Et bonjouuuuuur !
Je vais un peu te reprendre le principe du clonage pour que tu puisse bien comprendre.
Alors nous on veut séparer nos 2 séquences pour les lire indépendamment. Ces séquences en questions c’est ce qu’on appelle des
inserts.
Pour séparer nos séquences on veut les intégrer dans une bactérie, mais on ne peut pas juste mettre l’insert dans la bactérie tout seul, sinon ça ne marche pas.

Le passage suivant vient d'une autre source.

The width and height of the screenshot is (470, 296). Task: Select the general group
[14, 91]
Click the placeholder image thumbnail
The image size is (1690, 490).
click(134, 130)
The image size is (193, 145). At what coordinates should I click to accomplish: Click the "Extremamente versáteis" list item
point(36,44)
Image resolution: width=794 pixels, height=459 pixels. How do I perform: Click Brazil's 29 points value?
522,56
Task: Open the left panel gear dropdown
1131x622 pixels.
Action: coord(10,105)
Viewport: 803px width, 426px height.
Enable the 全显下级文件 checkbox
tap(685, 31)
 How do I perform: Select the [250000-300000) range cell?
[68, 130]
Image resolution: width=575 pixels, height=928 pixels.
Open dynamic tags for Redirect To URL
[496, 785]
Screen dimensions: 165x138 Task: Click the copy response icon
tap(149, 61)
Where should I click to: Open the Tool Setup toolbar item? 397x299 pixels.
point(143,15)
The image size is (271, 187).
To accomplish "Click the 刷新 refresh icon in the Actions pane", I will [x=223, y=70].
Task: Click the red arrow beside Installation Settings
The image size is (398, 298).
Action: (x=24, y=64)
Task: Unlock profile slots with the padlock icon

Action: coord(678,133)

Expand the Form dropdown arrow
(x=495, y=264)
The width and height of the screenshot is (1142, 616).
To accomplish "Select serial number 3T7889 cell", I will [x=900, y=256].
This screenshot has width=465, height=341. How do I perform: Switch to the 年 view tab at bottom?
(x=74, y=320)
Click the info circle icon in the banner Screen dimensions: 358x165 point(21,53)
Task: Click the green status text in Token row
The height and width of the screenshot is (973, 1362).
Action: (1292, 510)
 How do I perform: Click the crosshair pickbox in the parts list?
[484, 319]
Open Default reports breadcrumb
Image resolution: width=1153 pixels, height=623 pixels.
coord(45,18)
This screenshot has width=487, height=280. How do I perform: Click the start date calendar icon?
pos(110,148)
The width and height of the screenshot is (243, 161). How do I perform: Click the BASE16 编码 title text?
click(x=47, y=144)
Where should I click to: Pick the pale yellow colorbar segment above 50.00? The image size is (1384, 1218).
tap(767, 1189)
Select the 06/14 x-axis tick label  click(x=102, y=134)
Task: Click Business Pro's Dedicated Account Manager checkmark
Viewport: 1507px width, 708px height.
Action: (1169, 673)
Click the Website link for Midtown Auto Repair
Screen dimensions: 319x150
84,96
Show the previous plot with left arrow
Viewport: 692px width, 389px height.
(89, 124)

C’est là qu’intervient notre
vecteur : par définition un vecteur est
un brin d’ADN circulaire double brin.
Un
plasmide est un type de vecteur. Les vecteurs ont différents noms selon la taille de l’insert. Dans le cours on n’utilise que des plasmides (=quand l'insert est assez petit), donc parfois on emploie plasmide à la place de vecteur mais ils désignent la même chose.
Je pense que ce qui ta poser problème c’est le «
notre » quand je dis « notre ADN recombinant ». Effectivement je me suis mal exprimé
, non le plasmide ne vient pas de notre ADN à nous. J’ai dit « notre » dans le sens ce qu’on a à notre disposition.
Ensuite je vois que tu te demandes quelle est l’
origine des vecteurs et des plasmide. La plupart du temps ils proviennent bien de bactéries mais il peut y avoir des exceptions. Ce n’est pas écrit dans le cours donc ce n’est pas quelque chose à apprendre.
Revient toujours à la définition de ce qu’est un vecteur, c’est la chose importante. Ne va pas t’embrouiller en parlant d’ADN provenant de bactérie.
Fait aussi attention à ne pas confondre le
vecteur et
l’ADN de la bactérie hôte, ce sont 2 choses différentes. Le vecteur on va l’intégrer dans notre bactérie qui possède son propre ADN. On ne vient pas intégrer l’insert dans l’ADN de notre bactérie hôte mais sur dans le vecteur.
Voilà j’espère avoir pu répondre à tes questions, reviens me voir si qqch est encore flou !!